I have a .csv
file with 600 million plus rows. I need to upload this into a database. It will have 3 columns assigned as primary keys.
I use pandas
to read the file in chunks of 1000 lines.
At each chunk iteration I use the
INSERT INTO db_name.dbo.table_name("col1", "col2", "col3", "col4")
VALUES (?,?,?,?)
cursor.executemany(query, df.values.tolist())
Syntax with pyodbc
in python to upload data in chunks of 1000 lines.
Unfortunately, there are apparently some duplicate rows present. When the duplicate row is encountered the uploading stops with an error from SQL Server.
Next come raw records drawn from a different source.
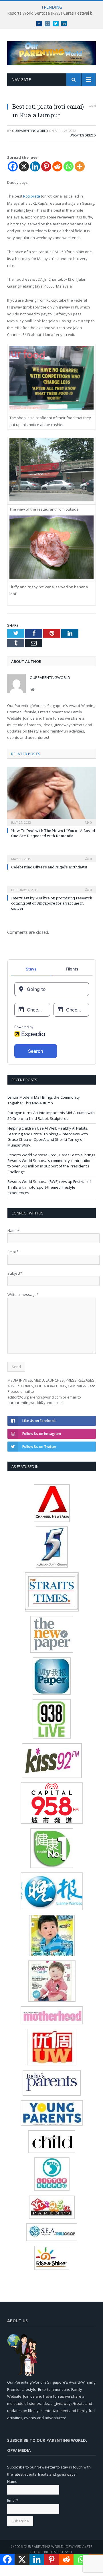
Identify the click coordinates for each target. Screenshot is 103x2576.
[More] (80, 166)
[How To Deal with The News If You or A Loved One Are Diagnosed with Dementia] (51, 796)
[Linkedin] (35, 166)
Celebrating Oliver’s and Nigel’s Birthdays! (49, 867)
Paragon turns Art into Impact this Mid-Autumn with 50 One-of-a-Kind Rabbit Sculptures (51, 1115)
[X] (24, 166)
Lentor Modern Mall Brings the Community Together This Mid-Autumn (43, 1100)
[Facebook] (13, 166)
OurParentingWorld (30, 130)
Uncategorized (83, 135)
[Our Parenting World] (51, 52)
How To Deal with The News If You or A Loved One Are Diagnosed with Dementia (53, 833)
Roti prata (31, 196)
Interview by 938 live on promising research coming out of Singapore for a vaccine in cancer (51, 903)
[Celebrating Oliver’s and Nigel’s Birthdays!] (51, 855)
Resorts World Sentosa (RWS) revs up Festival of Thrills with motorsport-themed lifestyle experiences (49, 1187)
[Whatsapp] (69, 166)
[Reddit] (57, 166)
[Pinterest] (46, 166)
Question: how can I upload data such that whenever a duplicate is encountered instead of stopping it will just skip that line and upload the rest? I found some questions and answers on insert into table from another table
, or insert into table from variables declared
, but nothing on reading from a file and using insert into table col_names values()
command.
Based on those answers one idea might be:
At each iteration of chunks:
- Upload to a temp table
- Do the insertion from the temp table into the final table
- Delete the rows in the temp table
However, with such a large file each second counts, and I was looking for an answer with better efficiency.
I also tried to deal with duplicates using python, however, since the file is too large to fit into the memory I could not find a way to do that.
Question 2: if I were to use bulk insert
, how would I achieve to skip over the duplicates?
Thank you